El vehículo siguió avanzando sobre la carretera desviándose de vez en cuando para tomar alguna curva, moviéndose en dirección izquierda-derecha o derecha-izquierda para evitar los cráteres con que se encontraba y los cuatro permanecieron tiesos e inmóviles en sus asientos. «Debernos de parecer trozos de hielo atrapados bajo esta luz amarilla –pensó–, debemos de parecer cuatro cadáveres que empiezan a ponerse rígidos…»

–Detenga el vehículo –se oyó decir.

Su dedo ya estaba pulsando el botón del intercomunicador. Oyó el leve chimar del cambio de marchas y el vehículo acabó deteniéndose. Abrió la puerta. Swaels había cerrado los ojos.

–Fuera –le dijo.

Swaels le miró. Parecía un anciano alcanzado por el primero de un diluvio de golpes inesperados. Era como si se hubiera encogido, como sí se hubiera derrumbado por dentro. Una ráfaga de viento cálido amenazó con cerrar la puerta y tuvo que extender una mano para mantenerla abierta.

Swaels se inclinó hacia adelante y fue saliendo lentamente del vehículo. Su silueta se hizo visible durante unos segundos recortada contra la oscuridad de la cuneta. El cono de luz proyectado por las luces interiores del vehículo se deslizó sobre su rostro y desapareció.

Zakalwe cerró la puerta.

–Siga –dijo por el intercomunicador.

El vehículo volvió a ponerse en marcha y se alejaron a toda velocidad del amanecer y del Staberínde antes de que sus cañones pudieran encontrarles y destruirles.
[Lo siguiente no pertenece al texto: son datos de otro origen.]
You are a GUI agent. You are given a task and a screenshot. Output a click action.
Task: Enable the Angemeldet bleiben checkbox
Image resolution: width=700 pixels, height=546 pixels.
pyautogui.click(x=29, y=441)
Creían haber vencido. Cuando llegó la primavera tenían más hombres y más material y, sobre todo, disponían de artillería más pesada que la del enemigo. El Staberínde acechaba en el mar y seguía siendo una amenaza, pero había dejado de ser una presencia activa. No disponía del combustible que necesitaba para hacer incursiones efectivas contra sus fuerzas y convoyes, y más que un recurso había pasado a ser una molestia. Pero Elethiomel mandó remolcar el inmenso navío de combate a través de los canales y sobre las orillas en eterno proceso de cambio hasta llevarlo al dique seco. Volaron las estructuras que se oponían a su avance y lograron meterlo dentro, cerraron las puertas, bombearon el agua hasta vaciar el dique y lo llenaron de cemento. Sus consejeros opinaban que habían creado una especie de cojín capaz de absorber las vibraciones inyectando alguna sustancia especial entre el metal y el cemento, pues de lo contrario los cañones de medio metro de calibre ya habrían hecho añicos el navío. Sospechaban que Elethiomel había utilizado toda la chatarra y los escombros que tenía a mano para proteger el perímetro de su fortaleza improvisada.